A reforma agrária parou

Governo não cumpriu 30% da meta de assentamentosNo ano em que o MST completou 25 anos, dificilmente algum integrante do movimento teve motivos para comemorar diante dos resultados do II Plano Nacional de Reforma Agrária (PNRA) do governo Lula. Os dados mostram que o governo deu adeus a reforma agrária. A meta do plano do governo era implantar em cinco anos 550 mil novos assentamentos, além de regularizar 500 mil posses. Mas no final de 2008, finalmente apareceram os primeiros resultados de 2007.

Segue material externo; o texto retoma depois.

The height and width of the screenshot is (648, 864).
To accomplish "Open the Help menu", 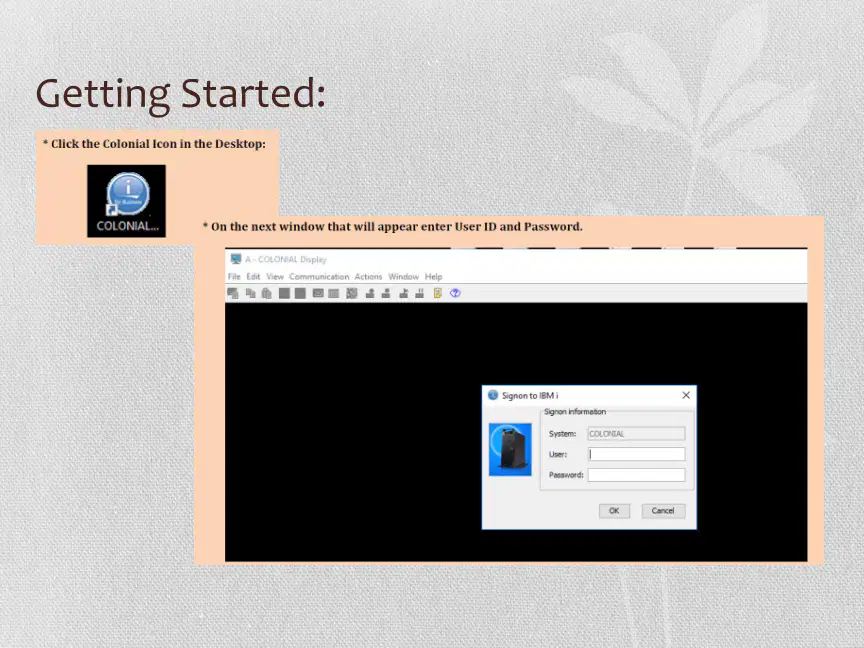I will coord(433,277).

Mas o governo insiste em tentar confundir a opinião pública divulgando que assentou, nos cinco anos, um total de 448.954 famílias. No entanto, as organizações de luta pela terra e o MST explicam a maquiagem. Descontando as famílias de assentamentos antigos reconhecidos pelo Incra, os dados apontam que o governo assentou apenas 163 mil. Isto é, cumpriu menos de 30% da meta prometida. Como se não bastasse, Lula ainda ataca o MST neste momento em que a mídia tenta criminaliza-lo.

Esses dados mostram que o governo está longe de realizar a reforma agrária e que seu verdadeiro compromisso é com o latifúndio. Uma realidade mais do que suficiente para levar MST a romper com o governo Lula. Mas, infelizmente, não é essa a postura da direção do movimento.

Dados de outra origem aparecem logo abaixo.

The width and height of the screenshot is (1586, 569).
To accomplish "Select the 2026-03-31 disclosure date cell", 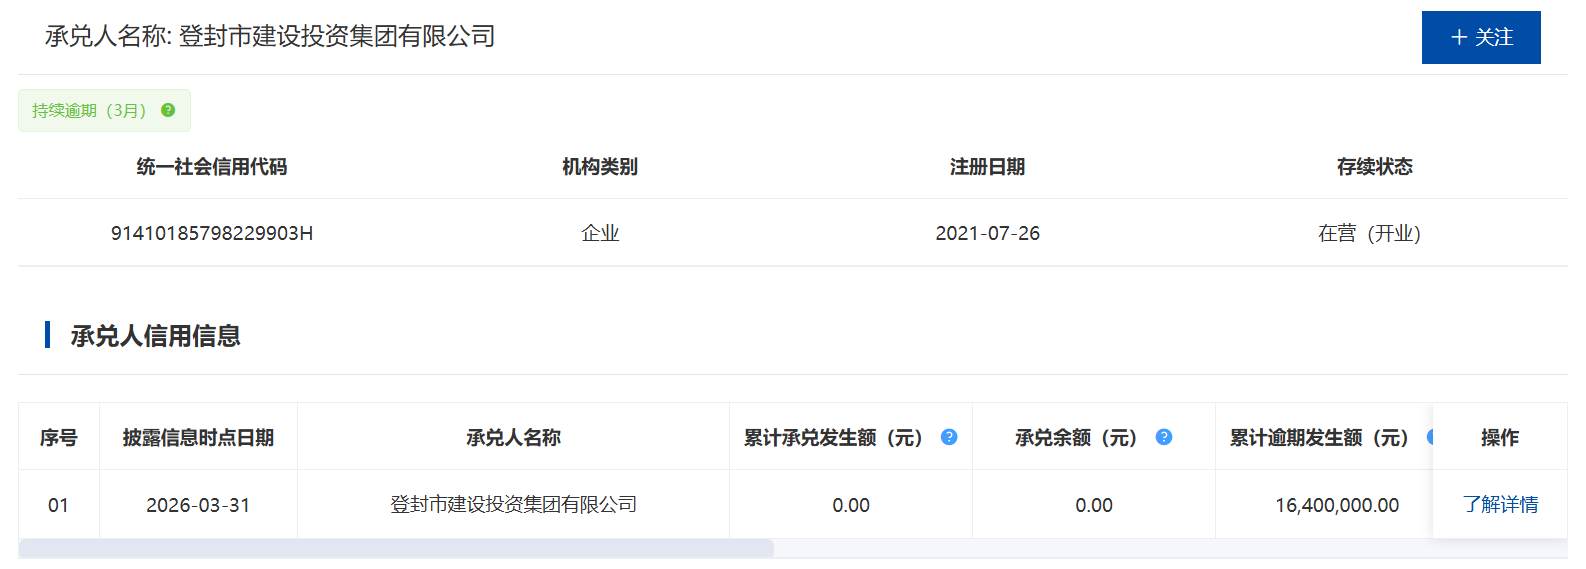I will coord(198,505).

A aproximação do MST com o governo causou enormes prejuízos à luta pela terra. As ações diretas e ocupações de terras na época do governo FHC se comprovaram o mais eficiente método de pressão para fazer avançar a reforma agrária. Entretanto, sob o governo Lula, o total de ocupações de terra caiu de 65.552, em 2003, para 49.158, em 2007. O número de novas famílias acampadas também caiu de 59.082 para 6.299 no mesmo período, uma queda de 89%.

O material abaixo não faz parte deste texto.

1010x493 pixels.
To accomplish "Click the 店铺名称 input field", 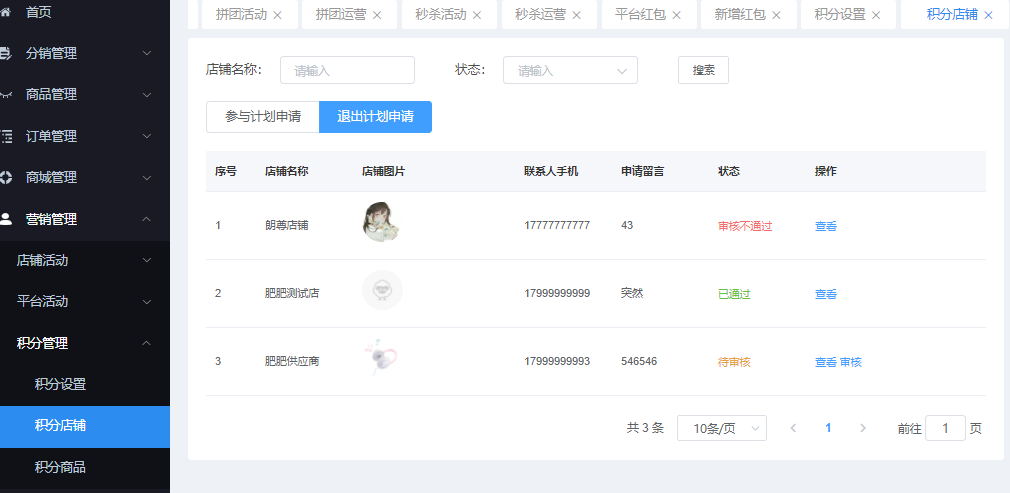I will (347, 70).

A direção do MST pode até argumentar que houve avanço na interlocução com o governo. Mas afinal quais são os resultados concretos desta suposta interlocução com um governo que já se declarou amigo do agronegócio? Além disso, a via de apoio ao governo levou o MST a perder uma série de quadros e dirigentes, que hoje ocupam cargos na burocracia estatal e a sofrer rupturas em todo país. Hoje o MST já não tem o mesmo peso político que fizeram do movimento uma referência na luta contra o neoliberalismo.

A crise econômica chegou ao Brasil e com ela suas conseqüências sociais, o desemprego e a miséria. O campo não esta imune à desolação e à pobreza trazidas pela crise. E nenhum Bolsa Família – ou qualquer outro programa assistencialista – poderá atuar como um colchão para amortecer a crise social.

O governo Lula já deu mostras suficientes de que vai jogar os prejuízos dos ricos nas costas dos trabalhadores e não vai fazer a reforma agrária. Resta saber o que a direção do MST vai fazer.

No dia 1° de abril, a Conlutas, junto com a Intersindical, da Pastoral Operária e outros setores, está preparando um grande dia nacional de mobilizações e paralisações. Seria uma grande oportunidade para o MST se juntar a essa luta e dizer que os trabalhadores não vão pagar pela crise.